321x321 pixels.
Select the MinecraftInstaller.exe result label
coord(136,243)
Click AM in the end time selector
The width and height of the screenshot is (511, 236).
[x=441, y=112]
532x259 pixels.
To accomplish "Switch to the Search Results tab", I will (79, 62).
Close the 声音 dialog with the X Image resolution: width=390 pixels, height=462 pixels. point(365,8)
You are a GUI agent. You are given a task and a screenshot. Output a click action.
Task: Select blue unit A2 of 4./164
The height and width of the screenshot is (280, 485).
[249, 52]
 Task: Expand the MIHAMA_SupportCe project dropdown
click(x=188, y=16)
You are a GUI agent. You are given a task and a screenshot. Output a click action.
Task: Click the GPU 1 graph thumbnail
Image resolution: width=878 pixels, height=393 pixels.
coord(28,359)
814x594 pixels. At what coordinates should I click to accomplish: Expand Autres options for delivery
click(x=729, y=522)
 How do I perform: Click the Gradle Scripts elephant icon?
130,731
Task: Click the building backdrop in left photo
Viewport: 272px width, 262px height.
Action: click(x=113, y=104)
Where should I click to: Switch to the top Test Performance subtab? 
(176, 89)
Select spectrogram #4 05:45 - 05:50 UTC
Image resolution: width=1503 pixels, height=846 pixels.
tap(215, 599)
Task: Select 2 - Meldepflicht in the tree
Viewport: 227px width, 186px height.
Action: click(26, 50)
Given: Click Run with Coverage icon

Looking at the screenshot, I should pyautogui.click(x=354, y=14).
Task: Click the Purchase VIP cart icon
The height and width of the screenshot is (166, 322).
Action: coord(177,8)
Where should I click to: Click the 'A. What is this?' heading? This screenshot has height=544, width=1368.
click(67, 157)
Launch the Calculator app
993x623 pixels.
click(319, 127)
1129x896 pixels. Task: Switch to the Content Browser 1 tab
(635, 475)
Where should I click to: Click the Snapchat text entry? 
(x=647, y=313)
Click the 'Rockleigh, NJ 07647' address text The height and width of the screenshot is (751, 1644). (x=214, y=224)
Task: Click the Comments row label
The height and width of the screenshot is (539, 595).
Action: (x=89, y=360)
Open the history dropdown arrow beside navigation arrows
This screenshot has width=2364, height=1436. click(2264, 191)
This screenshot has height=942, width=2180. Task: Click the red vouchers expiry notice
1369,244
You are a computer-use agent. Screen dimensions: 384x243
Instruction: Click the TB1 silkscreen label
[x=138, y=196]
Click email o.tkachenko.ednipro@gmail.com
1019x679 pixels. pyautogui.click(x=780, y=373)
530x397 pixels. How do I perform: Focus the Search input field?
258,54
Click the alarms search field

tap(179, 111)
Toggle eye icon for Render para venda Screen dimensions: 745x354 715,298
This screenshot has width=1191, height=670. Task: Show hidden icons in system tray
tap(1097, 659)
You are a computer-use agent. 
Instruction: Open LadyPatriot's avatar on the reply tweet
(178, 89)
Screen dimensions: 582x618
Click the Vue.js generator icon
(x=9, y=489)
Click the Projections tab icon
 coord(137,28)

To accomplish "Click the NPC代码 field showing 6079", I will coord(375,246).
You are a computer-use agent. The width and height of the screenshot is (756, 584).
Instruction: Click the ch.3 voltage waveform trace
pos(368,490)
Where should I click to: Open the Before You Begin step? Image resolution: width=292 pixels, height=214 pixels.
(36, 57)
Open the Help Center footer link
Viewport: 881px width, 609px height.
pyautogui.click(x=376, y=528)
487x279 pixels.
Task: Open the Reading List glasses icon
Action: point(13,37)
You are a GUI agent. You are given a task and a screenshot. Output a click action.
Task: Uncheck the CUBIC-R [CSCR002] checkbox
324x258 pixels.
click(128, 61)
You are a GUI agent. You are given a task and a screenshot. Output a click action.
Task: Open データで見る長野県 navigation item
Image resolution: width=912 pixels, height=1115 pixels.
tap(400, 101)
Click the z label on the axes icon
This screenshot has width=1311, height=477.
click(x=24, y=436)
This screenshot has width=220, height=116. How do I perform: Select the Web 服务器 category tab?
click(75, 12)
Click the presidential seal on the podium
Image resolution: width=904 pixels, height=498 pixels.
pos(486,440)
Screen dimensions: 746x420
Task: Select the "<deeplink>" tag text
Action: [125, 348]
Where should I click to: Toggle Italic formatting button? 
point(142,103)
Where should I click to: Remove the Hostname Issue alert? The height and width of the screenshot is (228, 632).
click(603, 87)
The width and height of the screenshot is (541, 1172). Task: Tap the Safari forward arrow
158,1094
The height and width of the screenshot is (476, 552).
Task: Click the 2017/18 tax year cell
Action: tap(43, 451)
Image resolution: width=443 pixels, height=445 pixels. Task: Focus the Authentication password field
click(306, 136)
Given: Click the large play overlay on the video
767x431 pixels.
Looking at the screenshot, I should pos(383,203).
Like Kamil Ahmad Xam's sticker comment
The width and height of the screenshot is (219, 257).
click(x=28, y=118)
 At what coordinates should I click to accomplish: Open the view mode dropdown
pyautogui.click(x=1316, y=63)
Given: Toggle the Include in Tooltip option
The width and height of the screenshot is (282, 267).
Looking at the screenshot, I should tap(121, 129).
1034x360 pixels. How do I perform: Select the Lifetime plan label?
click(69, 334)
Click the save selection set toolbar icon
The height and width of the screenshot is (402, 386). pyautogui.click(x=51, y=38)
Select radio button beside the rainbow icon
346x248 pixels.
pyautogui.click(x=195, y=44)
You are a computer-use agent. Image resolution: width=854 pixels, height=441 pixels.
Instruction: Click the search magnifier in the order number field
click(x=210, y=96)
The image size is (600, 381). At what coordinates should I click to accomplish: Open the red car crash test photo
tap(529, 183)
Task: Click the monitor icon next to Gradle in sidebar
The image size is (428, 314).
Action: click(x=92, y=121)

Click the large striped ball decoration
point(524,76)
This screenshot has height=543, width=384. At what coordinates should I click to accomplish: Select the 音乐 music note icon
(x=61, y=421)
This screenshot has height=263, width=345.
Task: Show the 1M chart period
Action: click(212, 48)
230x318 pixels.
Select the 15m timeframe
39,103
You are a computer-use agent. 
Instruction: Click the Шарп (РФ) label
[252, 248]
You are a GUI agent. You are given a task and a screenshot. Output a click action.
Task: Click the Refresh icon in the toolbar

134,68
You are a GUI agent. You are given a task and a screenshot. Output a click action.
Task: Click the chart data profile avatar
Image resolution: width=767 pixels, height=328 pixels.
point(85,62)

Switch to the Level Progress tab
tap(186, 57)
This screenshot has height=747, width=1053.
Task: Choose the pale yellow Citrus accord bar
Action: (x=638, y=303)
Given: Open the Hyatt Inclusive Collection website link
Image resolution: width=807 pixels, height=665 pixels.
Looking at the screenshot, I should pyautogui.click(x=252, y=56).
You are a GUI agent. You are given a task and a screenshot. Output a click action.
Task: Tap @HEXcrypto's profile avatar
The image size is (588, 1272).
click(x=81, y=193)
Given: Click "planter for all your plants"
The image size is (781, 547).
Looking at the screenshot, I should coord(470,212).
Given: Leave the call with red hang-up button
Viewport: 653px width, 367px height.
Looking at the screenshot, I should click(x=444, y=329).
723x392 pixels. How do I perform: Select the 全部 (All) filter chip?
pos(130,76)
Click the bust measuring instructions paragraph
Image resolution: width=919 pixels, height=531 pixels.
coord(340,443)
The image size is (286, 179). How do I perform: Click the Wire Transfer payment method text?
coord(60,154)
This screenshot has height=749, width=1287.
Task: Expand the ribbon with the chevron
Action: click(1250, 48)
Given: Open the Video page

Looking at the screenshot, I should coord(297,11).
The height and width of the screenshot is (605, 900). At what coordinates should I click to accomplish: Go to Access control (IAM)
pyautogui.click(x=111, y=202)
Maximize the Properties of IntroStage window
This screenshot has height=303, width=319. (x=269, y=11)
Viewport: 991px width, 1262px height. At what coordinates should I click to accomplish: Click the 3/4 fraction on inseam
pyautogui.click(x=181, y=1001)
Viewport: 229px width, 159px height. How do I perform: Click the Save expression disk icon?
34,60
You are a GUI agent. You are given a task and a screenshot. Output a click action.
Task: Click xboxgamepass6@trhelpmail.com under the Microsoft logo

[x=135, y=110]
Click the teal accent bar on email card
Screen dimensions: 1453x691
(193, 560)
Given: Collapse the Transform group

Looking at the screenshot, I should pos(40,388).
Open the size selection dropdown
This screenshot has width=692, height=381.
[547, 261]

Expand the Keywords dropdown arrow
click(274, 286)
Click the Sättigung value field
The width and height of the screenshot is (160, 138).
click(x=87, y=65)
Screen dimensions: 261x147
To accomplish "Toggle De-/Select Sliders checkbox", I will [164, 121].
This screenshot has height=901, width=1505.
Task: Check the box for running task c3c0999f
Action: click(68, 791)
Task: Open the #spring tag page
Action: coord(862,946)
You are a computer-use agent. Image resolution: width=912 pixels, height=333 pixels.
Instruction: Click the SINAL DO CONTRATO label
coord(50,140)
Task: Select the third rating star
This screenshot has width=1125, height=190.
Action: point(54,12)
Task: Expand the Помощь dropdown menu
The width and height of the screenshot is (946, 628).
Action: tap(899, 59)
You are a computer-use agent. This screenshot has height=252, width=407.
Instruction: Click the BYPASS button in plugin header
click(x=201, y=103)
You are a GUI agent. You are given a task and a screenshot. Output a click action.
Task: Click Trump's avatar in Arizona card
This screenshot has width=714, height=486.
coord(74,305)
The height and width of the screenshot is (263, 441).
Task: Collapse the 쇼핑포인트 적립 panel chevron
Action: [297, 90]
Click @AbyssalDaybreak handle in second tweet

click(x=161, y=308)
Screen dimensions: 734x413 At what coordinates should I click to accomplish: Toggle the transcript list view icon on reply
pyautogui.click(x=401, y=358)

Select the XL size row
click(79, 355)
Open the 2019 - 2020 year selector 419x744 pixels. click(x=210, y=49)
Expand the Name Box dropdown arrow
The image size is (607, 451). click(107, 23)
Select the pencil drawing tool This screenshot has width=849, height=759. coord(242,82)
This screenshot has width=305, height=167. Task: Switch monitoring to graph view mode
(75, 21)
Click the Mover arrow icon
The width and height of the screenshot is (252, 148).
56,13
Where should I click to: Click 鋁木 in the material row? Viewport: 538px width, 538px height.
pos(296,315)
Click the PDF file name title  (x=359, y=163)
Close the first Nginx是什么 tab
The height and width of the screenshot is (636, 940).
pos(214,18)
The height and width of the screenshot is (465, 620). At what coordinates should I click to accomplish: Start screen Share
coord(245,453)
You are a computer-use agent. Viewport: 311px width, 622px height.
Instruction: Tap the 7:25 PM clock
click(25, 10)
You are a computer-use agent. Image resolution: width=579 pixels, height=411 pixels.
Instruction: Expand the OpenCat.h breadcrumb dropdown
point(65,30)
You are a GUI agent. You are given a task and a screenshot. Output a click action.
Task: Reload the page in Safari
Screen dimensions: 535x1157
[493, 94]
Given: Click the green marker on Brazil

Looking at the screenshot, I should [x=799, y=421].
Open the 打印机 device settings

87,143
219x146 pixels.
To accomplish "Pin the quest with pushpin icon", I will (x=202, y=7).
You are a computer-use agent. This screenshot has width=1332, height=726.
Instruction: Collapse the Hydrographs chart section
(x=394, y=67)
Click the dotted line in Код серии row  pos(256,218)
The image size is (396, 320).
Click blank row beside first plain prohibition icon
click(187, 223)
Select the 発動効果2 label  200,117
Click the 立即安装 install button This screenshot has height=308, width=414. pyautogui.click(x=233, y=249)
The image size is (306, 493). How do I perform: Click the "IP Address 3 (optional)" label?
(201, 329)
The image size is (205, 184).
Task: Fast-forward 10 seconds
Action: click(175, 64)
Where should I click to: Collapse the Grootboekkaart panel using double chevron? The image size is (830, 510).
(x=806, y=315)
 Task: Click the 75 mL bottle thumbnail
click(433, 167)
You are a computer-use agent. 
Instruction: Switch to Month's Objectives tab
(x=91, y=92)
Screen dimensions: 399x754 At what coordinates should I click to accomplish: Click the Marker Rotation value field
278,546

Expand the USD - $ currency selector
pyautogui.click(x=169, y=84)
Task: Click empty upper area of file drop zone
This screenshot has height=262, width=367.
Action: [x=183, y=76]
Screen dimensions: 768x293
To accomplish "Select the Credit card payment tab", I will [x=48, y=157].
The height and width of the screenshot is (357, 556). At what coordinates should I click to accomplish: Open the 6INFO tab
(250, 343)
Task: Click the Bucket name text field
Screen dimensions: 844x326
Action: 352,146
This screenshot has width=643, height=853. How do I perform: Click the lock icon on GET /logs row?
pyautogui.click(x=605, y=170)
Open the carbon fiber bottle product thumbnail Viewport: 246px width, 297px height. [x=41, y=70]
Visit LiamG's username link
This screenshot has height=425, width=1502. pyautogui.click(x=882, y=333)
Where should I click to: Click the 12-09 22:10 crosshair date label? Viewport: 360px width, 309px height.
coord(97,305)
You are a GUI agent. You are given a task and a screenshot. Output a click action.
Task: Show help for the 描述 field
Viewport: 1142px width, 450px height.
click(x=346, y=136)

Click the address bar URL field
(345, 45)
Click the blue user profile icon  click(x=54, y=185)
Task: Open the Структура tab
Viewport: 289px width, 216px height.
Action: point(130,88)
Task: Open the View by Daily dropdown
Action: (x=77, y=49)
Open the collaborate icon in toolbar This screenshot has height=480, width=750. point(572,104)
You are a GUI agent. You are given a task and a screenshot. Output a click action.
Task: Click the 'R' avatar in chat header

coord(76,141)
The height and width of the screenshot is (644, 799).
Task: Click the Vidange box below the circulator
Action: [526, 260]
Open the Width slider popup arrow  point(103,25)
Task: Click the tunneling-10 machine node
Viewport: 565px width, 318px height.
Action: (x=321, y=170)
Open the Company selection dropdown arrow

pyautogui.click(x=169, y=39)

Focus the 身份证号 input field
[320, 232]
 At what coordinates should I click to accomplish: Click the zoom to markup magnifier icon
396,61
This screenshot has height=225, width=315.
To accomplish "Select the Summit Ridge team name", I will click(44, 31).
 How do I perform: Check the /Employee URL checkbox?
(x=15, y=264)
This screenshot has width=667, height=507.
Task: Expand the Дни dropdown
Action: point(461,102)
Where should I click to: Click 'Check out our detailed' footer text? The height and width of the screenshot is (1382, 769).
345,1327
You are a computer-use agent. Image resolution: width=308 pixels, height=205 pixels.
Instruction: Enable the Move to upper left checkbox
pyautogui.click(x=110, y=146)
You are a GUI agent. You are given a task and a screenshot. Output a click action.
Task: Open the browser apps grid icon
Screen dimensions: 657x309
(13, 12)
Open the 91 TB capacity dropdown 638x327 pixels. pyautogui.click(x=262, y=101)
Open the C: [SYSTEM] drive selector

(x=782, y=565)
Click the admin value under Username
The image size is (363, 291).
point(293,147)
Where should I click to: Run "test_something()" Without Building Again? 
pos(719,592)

■ **Activity**
Could you copy every line from the records that has "Close" in it?

■ **Answer box**
Close the 声音 dialog with the X Image resolution: width=390 pixels, height=462 pixels. point(365,8)
Close the first Nginx是什么 tab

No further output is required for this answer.